A major goal of the work at GEMS will be the development of a set of practical guidelines for performing hydraulic tests in direct-push equipment. In the summer of 1999, a series of multilevel slug tests were performed at two wells (4N and 4S - approx. 32 ft apart) screened across the sand and gravel interval. The K estimates obtained from these tests (Figure 3) were in agreement with estimates obtained at the same wells two years earlier with a dipole flow probe (Butler et al., 1998a). A series of slug tests will be performed near these wells using two types of direct-push tools: 1) an exposed screen groundwater profiling tool (variable screen length of up to 10 in) designed for applications where multiple hydraulic tests/water samples are to be performed/collected as the tool is driven to successively deeper parts of the aquifer; and 2) a protected (or shrouded) screen groundwater sampling tool (screen length up to 40 in) designed to be driven to a single depth at which a hydraulic test is performed or a groundwater sample collected. Installation and slug-test protocols will be developed to assess the conditions under which K estimates from slug tests in direct-push tools are in agreement with those from the neighboring wells. In addition to the testing in the sand and gravel interval, slug tests will be performed in the silt-sand interval of Figure 2. In this case, particular attention will be placed on the definition of well-development guidelines to ensure that low-K well skins are not severely impacting slug test estimates.
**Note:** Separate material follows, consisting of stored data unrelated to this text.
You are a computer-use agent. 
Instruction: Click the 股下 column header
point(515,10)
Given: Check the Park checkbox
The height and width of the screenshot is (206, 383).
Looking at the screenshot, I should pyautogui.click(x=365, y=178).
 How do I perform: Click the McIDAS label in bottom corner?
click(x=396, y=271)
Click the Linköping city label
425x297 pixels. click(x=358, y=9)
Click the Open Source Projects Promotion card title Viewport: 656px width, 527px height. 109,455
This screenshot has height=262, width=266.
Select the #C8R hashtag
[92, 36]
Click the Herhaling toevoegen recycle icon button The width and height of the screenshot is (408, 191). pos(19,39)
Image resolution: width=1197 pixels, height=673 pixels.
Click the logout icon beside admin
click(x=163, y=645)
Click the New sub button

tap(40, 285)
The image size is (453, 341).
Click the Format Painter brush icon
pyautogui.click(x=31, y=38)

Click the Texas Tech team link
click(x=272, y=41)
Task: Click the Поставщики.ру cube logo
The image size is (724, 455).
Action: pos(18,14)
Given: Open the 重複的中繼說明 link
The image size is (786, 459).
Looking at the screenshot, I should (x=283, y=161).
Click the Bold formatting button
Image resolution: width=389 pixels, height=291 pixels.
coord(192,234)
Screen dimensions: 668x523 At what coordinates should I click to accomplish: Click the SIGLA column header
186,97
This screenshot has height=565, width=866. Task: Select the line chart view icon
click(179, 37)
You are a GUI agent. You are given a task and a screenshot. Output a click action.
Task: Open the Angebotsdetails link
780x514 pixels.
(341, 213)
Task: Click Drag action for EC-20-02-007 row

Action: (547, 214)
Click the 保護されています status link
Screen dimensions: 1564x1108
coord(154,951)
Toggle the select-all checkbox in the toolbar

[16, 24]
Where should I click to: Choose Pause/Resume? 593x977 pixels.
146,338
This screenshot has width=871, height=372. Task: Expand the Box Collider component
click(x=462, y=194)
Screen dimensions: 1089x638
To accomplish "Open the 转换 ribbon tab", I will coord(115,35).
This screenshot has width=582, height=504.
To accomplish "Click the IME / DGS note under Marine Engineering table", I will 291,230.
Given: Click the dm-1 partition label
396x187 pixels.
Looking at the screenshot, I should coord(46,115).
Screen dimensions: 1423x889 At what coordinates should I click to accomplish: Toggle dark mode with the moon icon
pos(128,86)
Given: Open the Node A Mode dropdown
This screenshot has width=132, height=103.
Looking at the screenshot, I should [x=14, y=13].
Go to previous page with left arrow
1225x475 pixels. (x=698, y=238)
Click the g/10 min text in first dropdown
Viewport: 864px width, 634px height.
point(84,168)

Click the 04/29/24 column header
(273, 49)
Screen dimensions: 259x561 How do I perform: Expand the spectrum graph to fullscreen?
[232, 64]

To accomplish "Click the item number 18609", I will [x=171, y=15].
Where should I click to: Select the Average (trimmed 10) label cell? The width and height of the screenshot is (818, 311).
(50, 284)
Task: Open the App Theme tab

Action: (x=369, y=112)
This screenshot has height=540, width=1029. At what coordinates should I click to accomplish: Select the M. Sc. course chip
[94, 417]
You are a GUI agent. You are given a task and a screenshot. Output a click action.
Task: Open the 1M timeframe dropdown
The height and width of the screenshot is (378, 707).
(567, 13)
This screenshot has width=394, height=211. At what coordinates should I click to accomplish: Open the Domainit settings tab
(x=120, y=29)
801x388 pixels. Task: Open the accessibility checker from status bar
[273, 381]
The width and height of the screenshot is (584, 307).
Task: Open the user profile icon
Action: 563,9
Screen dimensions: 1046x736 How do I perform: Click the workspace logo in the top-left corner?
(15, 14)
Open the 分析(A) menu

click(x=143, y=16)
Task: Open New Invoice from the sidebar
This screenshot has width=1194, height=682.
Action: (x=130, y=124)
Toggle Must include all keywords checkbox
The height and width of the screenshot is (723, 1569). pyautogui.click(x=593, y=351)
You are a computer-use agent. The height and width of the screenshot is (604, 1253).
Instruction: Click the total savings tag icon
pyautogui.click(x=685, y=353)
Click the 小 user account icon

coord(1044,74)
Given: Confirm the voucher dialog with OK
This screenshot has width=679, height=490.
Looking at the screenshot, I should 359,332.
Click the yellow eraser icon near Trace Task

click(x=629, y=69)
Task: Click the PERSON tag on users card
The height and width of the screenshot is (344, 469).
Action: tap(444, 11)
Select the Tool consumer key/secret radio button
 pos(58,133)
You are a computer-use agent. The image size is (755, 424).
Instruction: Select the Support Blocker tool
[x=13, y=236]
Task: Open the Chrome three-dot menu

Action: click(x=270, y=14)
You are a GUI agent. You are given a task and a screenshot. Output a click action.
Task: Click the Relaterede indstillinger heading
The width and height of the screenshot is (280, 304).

An extensive network of multilevel sampling wells (MLSs) was installed in the sand and gravel interval at GEMS in the spring of 1994. These MLSs consist of bundles of small-diameter (<5 mm ID) polyethylene tubing, with each tube of the bundle terminating at a different depth (vertical spacing is 1.0 or 2.0 ft). The open-ended tubes sample discrete, narrow horizons within the sand and gravel interval, and have been used to identify vertical profiles of NO3 (Figure 4) and SO4 at GEMS (Hall, 1998). Recent data (Schulmeister, unpublished data) demonstrate that dissolved oxygen, Eh, and pH also vary with depth in this same interval. These well-constrained chemical profiles provide a baseline against which direct-push chemical profiling methods can be tested. At least three geochemical profiles will be obtained using the direct-push profiling tool described earlier. These profiles will be compared to those constructed from adjacent MLSs in order to evaluate the capability of direct-push methods to resolve vertical chemical gradients. The shrouded-screen tool described earlier will be used to take a series of groundwater samples in an interval in which an adjacent MLS indicates significant vertical changes in geochemistry. The tool will be set at a given depth and a series of samples will be collected as the shroud is pushed back in a series of steps, gradually increasing the length of the exposed screen. Comparison of samples obtained from MLSs, direct-push profiling, and fixed depth sampling with multiple screen lengths will enable us to evaluate the sampling volume and likelihood of cross-contamination for direct-push sampling methods.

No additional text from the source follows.